Le monde musulman, par rapport au monde chrétien, a la particularité d'englober à la fois des royaumes sédentaires et des populations nomades. Les chefs nomades gardent leurs coutumes tribales, même s'ils peuvent reconnaître l'autorité nominale du calife / sultan. Jusqu'à l'avènement des Saoud au XXe siècle en Arabie, les Bédouins ne manqueront pas d'occasion de rançonner les pélerins de la Mecque.
Celui-ci ne peut en général que les canaliser en les enrôlant dans l'armée, ou en leur ouvrant de nouvelles terres dont les autochtones sont rétifs. Cela a déclencher l'invasion des Beni Hillal au Xe siècle. Dans les régions dont les habitants, musulmans, sont semi-nomades, ou montagnards, la collecte de l'impôt (zakat) peut prendre la forme d'une expédition militaire.
Ensuite, les gouvernants musulmans ont dés l'origine conscience d'avoir à encadrer des populations de religions différentes, et mettent en place une société de type coloniale : les dhimmis sont en position subordonnée, et l'interdiction de porter des armes dans un environnement violent les maintient dans l'obligation de briguer la protection du "seigneur". En revanche, le gouvernant peut choisir d'embaucher les plus méritant d'entre eux dans son administration.

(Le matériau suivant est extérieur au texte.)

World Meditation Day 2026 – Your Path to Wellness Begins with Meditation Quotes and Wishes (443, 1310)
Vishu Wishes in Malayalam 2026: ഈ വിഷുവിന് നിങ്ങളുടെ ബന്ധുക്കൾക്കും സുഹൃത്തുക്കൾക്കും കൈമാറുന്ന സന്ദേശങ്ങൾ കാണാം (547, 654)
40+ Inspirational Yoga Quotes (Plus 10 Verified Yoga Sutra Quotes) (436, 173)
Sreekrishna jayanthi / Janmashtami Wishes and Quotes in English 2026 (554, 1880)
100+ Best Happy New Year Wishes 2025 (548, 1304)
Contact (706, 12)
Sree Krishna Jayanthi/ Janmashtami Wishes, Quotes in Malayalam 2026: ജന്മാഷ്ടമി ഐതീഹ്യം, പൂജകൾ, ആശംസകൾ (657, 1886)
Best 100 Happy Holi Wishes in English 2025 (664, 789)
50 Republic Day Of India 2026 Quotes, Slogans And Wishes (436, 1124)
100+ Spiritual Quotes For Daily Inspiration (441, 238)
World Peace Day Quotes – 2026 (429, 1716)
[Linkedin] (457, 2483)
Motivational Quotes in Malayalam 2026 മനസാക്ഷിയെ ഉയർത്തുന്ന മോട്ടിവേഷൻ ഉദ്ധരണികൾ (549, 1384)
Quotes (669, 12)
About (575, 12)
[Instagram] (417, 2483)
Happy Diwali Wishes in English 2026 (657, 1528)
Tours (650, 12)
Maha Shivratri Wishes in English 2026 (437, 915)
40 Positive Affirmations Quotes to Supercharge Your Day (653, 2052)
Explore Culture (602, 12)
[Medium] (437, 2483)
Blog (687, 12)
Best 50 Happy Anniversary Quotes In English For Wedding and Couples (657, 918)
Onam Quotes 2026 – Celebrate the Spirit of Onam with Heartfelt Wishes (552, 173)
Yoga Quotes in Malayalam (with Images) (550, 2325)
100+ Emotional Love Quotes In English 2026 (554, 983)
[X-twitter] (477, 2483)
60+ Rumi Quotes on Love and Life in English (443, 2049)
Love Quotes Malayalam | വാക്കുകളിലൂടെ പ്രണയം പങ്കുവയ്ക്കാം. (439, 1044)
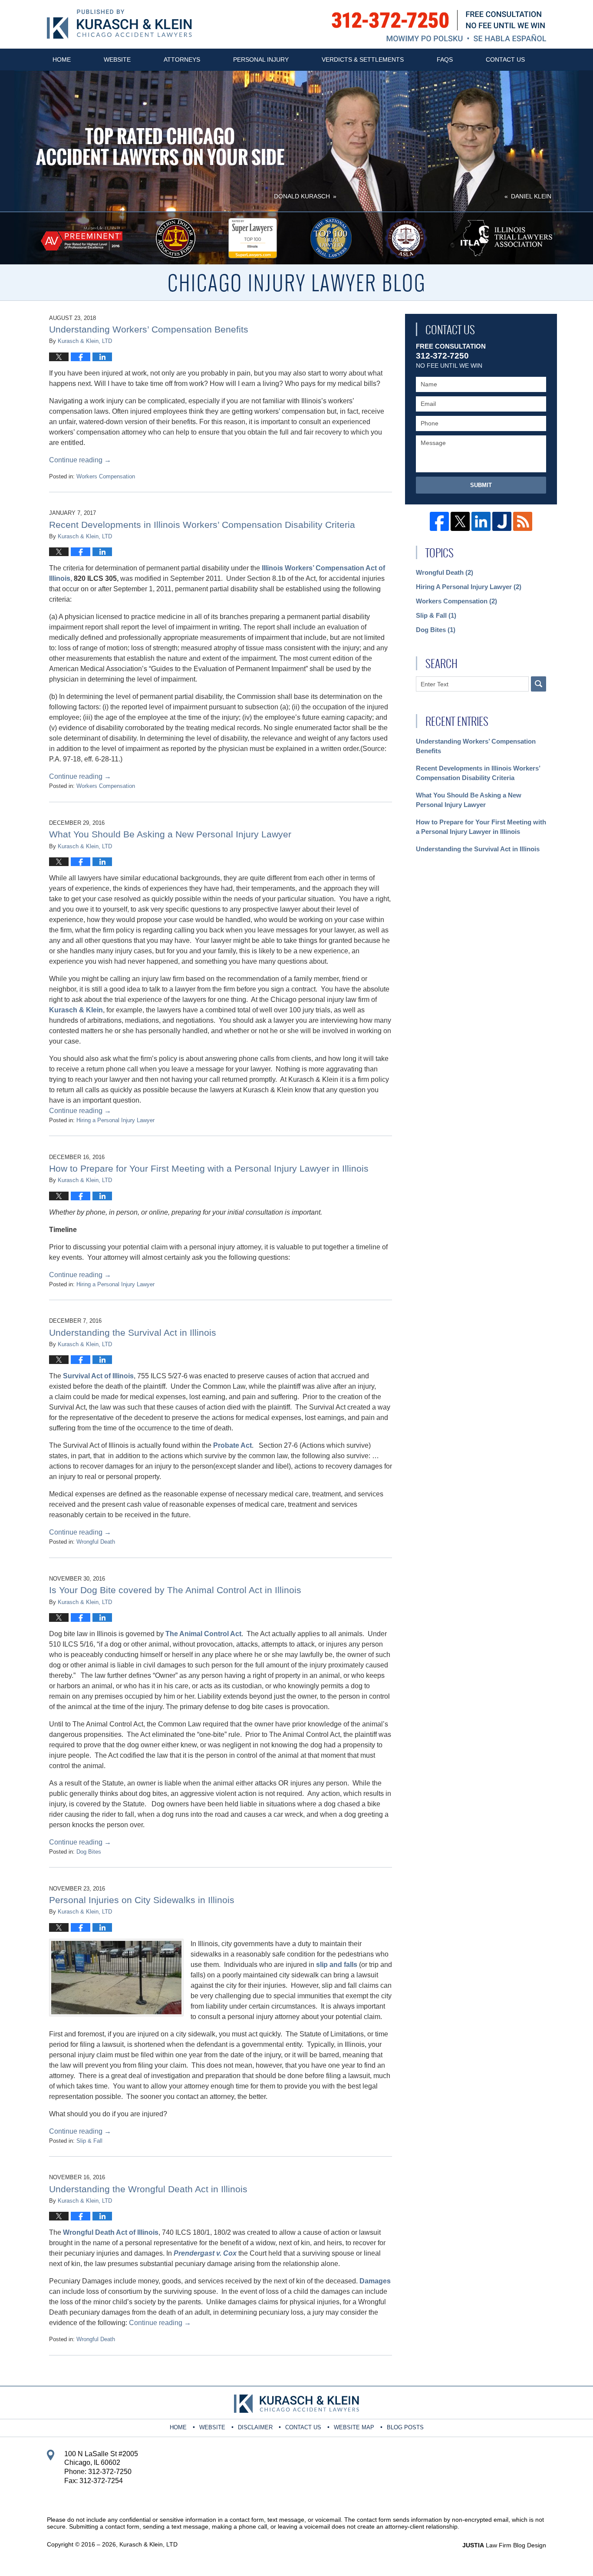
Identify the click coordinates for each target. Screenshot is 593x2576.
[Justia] (501, 521)
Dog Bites (88, 1851)
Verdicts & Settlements (363, 59)
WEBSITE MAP (354, 2427)
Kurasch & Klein (76, 1010)
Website (117, 59)
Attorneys (182, 59)
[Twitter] (460, 521)
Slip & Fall (89, 2141)
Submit (481, 485)
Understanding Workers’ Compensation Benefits (148, 329)
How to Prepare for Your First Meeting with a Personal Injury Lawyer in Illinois (209, 1168)
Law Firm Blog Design (504, 2545)
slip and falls (336, 1964)
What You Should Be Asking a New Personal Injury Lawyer (170, 834)
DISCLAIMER (255, 2427)
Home (62, 59)
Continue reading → (80, 460)
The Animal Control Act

Je mets des pointillés car je n'ai pas l'impression qu'il existe une "noblesse" dans le monde musulman. Si chaque chef de tribu peut se prévaloir de sa descendance, des hommes nouveaux ont plus de facilité à obtenir des positions élevées. C'est d'autant plus vrai que les frontières des "États" sont très fluctuantes, au gré des conflits militaires.
Jerôme a écrit :
Tout d'abord et c'est l'évidence, l'Islam ne connaît pas d'institutions équivalentes à l'Eglise ! Donc pas de pape, pas d'évêques, pas de conflit entre le pouvoir civil et le pouvoir religieux ...
Cela doit être nuancé. La religion musulmane s'exprime sous l'angle juridique. Le pouvoir juridique est donc tenu partagé entre le gouvernant, qui nomme les juges suprêmes de chaque ville (cadi) et les oulémas, les docteurs de la lois. Dans les domaines peu abordés par la charia (commerce, relations internationales), le gouvernant a une grande latitude. Ce n'est pas le cas dans les domaines très codifiés, comme le statut personnel. De nombreux conflits sont possibles. Les oulémas mécontents ont alors beau jeu de démontrer que le gouvernant ne respecte pas la charia, ce qui est son premier devoir. Cela équivaut à une sentence d'excommunication en milieu chrétien, et délie les gouvernés de leur devoir d'obéissance.
Citer :
Enfin la féodalité me semble typiquement chrétienne et même typiquement chrétienne d'occident.
Par bien des côtés, le pouvoir des califes/sultans me paraît plus proches de celui d'un empereur romain ou byzantin, que d'un roi médiéval. Leur pouvoir est normalement absolu (dans les limites de la charia), et ils s'appuient sur une administration, constituée d'esclaves affranchis recrutés sur le mérite.
Une autre particularité des gouvernants arabes puis turcs sera de mettre en place des filières pour acquérir en quantité constante des esclaves qui deviendront soldats ou fonctionnaires (mamelouks, puis janissaires).